The let 'existT command names the existential type variables with the same name as in OCaml. Indeed, in OCaml, Merlin would show $Printable_'a for the type of value. This is not required to type-check this example, but it may be useful to:

  • debug;
  • validate sub-expression with type annotations using __Printable_'a.

GADTs

We handle the general case of GADTs by erasing the type parameters. Indeed, we did not achieve to use the type parameters so we prefer to remove them to:

  • prevent clutter;
  • avoid some "strict positivity" errors when defining inductive types annotated by themselves.

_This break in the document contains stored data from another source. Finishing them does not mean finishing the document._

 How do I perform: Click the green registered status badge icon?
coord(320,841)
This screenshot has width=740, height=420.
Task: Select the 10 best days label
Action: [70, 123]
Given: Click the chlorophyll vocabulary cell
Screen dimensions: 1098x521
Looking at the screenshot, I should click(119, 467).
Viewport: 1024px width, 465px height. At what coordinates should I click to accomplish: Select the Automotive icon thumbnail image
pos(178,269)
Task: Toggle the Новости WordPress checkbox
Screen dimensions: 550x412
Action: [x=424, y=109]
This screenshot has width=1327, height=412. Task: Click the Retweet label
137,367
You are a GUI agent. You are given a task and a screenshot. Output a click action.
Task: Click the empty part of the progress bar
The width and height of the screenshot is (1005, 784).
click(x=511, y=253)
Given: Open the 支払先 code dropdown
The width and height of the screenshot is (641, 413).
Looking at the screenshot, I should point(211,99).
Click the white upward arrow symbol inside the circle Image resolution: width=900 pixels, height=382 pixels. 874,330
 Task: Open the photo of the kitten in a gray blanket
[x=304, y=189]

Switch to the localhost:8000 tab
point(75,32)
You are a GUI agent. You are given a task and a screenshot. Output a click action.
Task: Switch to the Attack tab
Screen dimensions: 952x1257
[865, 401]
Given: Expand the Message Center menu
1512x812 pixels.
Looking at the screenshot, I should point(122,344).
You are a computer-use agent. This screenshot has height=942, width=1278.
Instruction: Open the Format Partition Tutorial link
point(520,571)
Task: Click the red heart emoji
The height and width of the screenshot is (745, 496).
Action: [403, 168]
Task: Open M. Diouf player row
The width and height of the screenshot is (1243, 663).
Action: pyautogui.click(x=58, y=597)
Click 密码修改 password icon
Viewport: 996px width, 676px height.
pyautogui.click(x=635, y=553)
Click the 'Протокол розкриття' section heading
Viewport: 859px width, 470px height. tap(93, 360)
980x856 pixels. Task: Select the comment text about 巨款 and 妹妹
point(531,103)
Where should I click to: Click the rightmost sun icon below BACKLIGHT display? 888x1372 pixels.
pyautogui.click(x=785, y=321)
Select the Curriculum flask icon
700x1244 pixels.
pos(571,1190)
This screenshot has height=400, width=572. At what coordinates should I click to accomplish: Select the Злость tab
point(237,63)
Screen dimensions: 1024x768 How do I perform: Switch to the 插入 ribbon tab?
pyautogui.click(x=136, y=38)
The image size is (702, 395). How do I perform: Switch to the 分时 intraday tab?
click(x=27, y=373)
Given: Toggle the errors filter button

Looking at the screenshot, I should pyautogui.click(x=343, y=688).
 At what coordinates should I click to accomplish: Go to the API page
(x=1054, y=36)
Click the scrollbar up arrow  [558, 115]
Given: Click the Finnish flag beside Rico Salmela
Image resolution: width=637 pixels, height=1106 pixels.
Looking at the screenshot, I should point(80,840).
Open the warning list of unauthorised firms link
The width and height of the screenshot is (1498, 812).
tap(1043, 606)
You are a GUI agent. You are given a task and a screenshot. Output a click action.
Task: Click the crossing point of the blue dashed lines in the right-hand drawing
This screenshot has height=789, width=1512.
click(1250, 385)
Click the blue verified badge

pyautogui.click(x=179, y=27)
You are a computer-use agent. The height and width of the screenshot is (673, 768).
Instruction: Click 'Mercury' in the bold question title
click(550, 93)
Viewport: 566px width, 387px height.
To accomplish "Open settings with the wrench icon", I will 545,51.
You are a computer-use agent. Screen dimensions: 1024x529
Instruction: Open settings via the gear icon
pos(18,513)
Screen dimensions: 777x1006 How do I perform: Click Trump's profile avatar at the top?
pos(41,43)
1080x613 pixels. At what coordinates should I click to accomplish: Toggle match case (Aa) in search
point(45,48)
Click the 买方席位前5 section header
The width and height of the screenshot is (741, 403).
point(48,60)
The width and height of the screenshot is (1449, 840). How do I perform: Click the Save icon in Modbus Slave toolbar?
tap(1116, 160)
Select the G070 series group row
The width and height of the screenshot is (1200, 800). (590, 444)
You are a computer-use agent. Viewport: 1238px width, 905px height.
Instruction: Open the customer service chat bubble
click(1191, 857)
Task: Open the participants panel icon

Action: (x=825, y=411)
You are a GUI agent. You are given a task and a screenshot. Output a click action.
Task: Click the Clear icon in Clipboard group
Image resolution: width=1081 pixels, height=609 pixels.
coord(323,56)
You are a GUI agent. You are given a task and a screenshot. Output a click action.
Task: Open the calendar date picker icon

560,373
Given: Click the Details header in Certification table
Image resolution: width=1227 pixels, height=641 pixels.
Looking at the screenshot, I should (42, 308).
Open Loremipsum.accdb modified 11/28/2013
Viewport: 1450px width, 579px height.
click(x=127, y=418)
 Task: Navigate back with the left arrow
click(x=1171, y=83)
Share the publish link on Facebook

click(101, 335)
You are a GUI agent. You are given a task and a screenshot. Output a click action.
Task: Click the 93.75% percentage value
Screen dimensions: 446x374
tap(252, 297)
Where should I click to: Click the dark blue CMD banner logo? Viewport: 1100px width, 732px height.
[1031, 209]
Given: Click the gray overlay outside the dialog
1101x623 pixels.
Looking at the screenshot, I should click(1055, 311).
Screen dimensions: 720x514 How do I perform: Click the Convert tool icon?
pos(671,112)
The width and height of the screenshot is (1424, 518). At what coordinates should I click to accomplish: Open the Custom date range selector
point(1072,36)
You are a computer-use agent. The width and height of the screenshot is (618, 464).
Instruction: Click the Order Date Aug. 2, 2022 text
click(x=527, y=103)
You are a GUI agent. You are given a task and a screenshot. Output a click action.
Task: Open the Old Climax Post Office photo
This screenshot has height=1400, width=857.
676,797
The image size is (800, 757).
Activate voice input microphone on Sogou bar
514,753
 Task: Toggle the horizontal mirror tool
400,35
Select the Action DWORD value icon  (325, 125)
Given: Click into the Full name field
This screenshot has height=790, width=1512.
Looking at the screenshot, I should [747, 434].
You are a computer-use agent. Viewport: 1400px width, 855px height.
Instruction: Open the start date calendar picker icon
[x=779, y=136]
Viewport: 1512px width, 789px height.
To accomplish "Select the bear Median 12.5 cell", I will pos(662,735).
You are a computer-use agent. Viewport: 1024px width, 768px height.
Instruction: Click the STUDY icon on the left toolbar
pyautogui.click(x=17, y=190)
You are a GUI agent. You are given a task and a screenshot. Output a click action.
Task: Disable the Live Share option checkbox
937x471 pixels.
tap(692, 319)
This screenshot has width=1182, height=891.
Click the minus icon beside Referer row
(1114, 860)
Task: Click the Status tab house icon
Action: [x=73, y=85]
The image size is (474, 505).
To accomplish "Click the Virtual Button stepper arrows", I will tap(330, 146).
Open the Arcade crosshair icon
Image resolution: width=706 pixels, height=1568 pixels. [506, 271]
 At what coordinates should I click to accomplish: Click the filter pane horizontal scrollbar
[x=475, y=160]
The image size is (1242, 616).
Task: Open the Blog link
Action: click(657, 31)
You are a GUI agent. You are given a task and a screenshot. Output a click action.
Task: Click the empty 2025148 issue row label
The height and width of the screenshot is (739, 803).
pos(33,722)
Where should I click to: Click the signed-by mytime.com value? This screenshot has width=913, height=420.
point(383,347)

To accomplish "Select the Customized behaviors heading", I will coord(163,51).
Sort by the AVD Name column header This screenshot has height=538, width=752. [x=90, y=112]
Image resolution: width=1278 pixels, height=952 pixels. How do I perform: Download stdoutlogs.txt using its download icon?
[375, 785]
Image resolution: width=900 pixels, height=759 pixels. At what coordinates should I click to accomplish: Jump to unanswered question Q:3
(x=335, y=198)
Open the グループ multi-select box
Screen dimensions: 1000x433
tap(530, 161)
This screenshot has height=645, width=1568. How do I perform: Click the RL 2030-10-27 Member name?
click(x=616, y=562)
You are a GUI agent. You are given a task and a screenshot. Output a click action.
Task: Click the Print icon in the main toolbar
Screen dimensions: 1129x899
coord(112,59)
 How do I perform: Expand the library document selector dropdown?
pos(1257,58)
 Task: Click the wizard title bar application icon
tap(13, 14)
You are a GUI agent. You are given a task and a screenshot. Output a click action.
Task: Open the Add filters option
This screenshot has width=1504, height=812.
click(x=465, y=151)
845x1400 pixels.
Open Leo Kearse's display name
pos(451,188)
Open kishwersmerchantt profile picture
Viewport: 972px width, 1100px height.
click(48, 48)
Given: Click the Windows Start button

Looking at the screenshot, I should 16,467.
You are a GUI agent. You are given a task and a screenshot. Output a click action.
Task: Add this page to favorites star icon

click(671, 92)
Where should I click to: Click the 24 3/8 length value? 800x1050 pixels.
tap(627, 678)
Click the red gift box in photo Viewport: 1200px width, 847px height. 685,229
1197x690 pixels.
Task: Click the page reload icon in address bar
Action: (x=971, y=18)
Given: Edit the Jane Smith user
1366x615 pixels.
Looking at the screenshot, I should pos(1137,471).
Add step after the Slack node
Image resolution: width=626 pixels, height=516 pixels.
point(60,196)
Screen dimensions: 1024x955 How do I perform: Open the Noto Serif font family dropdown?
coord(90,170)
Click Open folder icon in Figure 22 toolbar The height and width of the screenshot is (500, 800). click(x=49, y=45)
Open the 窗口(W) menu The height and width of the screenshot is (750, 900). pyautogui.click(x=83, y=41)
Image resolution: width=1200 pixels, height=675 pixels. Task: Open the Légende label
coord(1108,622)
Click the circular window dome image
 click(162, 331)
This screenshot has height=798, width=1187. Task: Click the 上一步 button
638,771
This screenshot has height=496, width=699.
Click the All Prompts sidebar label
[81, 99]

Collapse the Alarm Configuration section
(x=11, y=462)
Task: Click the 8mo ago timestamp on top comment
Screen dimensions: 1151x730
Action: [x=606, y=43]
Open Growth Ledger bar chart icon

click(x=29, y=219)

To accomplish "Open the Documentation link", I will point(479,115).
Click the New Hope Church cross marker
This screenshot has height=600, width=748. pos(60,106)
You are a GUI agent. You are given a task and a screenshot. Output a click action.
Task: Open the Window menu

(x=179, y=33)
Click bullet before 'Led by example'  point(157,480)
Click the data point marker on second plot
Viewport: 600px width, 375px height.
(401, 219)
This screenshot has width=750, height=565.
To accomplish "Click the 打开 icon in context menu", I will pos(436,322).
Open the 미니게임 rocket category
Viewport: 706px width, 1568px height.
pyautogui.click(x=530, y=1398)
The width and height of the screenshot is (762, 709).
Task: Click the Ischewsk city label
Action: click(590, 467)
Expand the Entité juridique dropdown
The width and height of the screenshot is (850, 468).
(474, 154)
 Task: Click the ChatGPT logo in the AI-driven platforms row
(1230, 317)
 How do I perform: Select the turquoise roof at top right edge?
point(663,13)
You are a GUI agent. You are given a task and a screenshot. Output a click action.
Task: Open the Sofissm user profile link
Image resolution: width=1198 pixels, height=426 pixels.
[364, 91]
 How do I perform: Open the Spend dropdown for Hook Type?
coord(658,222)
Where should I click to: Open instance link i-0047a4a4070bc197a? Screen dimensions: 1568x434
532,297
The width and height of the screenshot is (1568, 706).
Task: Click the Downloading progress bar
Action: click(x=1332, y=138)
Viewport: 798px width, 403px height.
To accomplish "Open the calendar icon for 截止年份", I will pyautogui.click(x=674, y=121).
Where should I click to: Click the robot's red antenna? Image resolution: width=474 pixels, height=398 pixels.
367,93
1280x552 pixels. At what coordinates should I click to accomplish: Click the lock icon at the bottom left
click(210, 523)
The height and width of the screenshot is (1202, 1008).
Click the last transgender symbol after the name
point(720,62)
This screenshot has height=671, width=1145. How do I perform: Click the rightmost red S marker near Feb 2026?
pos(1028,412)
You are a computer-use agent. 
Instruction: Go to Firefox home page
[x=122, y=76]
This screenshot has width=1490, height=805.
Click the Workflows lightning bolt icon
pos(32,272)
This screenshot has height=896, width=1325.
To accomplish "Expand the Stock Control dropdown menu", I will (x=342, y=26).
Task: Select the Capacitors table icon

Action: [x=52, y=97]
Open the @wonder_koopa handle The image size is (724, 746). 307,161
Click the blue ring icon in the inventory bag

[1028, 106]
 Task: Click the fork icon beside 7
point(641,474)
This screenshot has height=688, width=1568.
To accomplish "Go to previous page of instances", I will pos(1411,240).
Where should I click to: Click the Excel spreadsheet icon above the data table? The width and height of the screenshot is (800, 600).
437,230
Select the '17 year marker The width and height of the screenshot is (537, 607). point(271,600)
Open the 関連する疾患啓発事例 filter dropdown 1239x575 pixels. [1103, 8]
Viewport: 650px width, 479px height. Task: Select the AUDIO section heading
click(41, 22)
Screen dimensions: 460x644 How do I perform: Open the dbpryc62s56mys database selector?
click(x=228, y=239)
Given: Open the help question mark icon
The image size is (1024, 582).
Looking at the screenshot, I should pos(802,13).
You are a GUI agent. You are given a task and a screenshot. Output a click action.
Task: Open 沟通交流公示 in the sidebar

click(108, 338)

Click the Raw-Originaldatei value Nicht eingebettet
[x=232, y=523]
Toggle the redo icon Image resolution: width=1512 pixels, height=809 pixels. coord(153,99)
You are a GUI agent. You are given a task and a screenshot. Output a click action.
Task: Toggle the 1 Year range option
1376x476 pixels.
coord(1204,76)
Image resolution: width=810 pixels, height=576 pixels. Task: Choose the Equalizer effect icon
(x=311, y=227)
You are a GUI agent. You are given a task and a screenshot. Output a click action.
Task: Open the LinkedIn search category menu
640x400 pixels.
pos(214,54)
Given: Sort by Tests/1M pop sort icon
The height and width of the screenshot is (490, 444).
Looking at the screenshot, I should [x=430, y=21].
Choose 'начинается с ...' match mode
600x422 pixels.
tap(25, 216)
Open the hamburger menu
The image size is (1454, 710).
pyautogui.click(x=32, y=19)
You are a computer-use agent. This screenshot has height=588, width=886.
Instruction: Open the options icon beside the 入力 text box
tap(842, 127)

Reusing the example of the introduction, we see that for:

type 'a int_or_string =
| Int : int int_or_string
| String : string int_or_string

we define a second type without type annotations int_or_string_gadt:

Reserved Notation "'int_or_string".

Inductive int_or_string_gadt : Set :=
| Int : int_or_string_gadt
| String : int_or_string_gadt

where "'int_or_string" := (fun (_ : Set) => int_or_string_gadt).

Definition int_or_string := 'int_or_string.

but keep the polymorphic int_or_string type to preserve type arity. We simply drop the type parameter.

Dropping type parameters in Coq may incur some issues to infer implicit type variables. We recommend to add type annotations with the OCaml attribute [@coq_implicits "(A := _)"] when Coq does not achieve to infer type variables.

To compile the pattern-matching in GADT mode we require an attribute [@coq_match_gadt] in OCaml:

let to_string (type a) (kind : a int_or_string) (x : a) : string =
match[@coq_match_gadt] kind, x with
| Int, (x : int) -> string_of_int x
| String, (x : string) -> x

This also works with the function keyword. For coq-of-ocaml to generate valid code, we add the variable x in the match. Indeed, the type a of x is unified during the match, either to int or string. We also precise this type for each branch with an annotation (x : int) to disambiguate from (x : a). In Coq, we introduce two unsafe casts obj_magic in each branch:

  • one for the variables of the pattern; this cast may also introduce some existential variables;
  • one to unify the types of the results of the branches.
Definition to_string {A : Set} (kind : int_or_string A) (x : A) : string :=
match (kind, x) with
| (Int, _ as x) =>
let 'existT _ tt x := obj_magic_exists (fun _ => Z) x in
obj_magic string (OCaml.Stdlib.string_of_int x)
| (String, _ as x) =>
let 'existT _ tt x := obj_magic_exists (fun _ => string) x in
obj_magic string x
end.

Obj_magic

We define two axioms in Coq:

Axiom obj_magic : forall {A : Set} (B : Set), A -> B.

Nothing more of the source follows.